Treatment effects on large diameter trees are often the focus of management restoration efforts since these structures have been reduced from past logging, take a long time to develop, and are associated with important ecosystem services (e.g., sensitive species habitat and carbon storage). Treatments using only thinning consistently reduced mortality of large (>75 cm DBH) trees across species, albeit with different effect sizes. For incense‐cedar and especially white fir, there was a greater reduction in mortality for small versus large trees, which are often the target of fuel reduction treatments. Prescribed fire has mixed effects, reducing mortality of large Jeffrey pine and slightly reducing small white fir mortality when combined with thinning, but increasing mortality of large red fir, incense‐cedar, and significantly increasing large sugar pine mortality.

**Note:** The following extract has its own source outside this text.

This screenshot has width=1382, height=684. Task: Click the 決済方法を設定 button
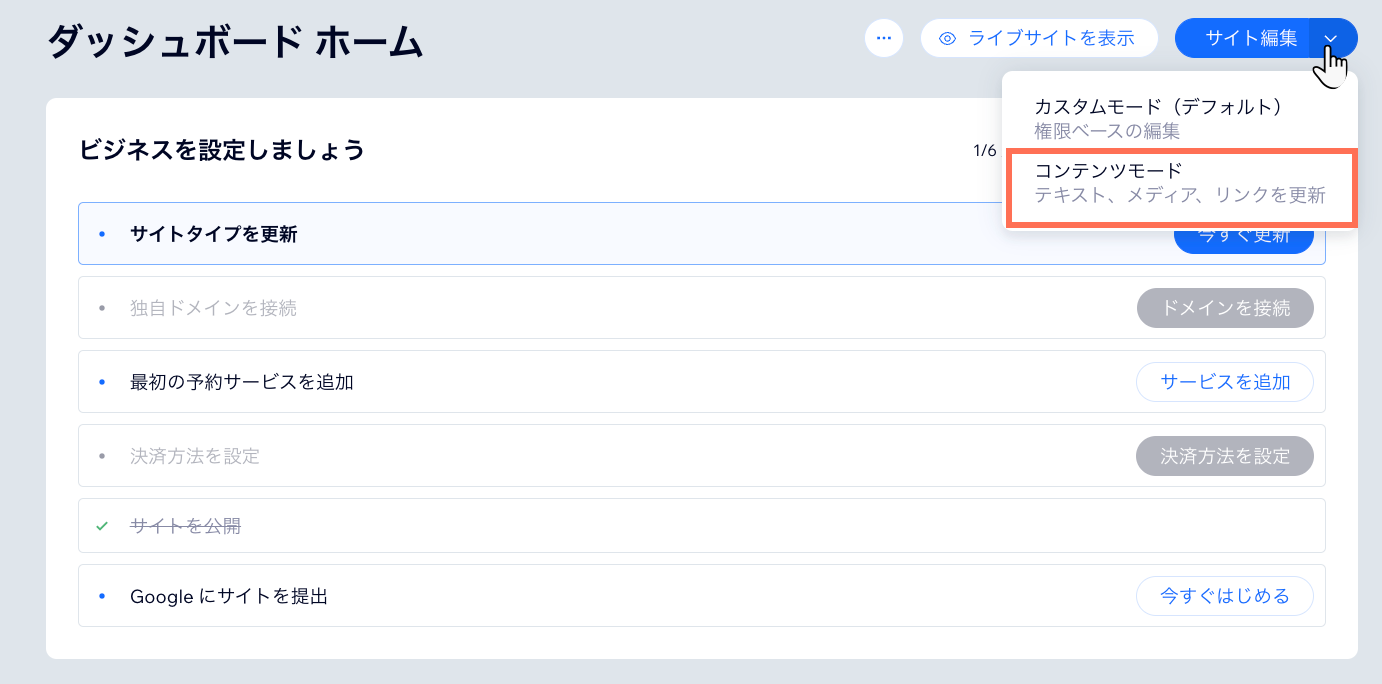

While prescribed burning is an important tool for increasing resistance to wildfire (Stephens and Moghaddas 2005, Prichard et al. 2010), our results suggest such fuel treatments do not necessarily also instill drought resistance. There is general benefit to all species in reducing density, but the means (i.e., mechanical vs. prescribed fire) of treatment matters, suggesting caution in widespread use of fire in drought‐prone areas where managers want to retain large sugar pines and red fir.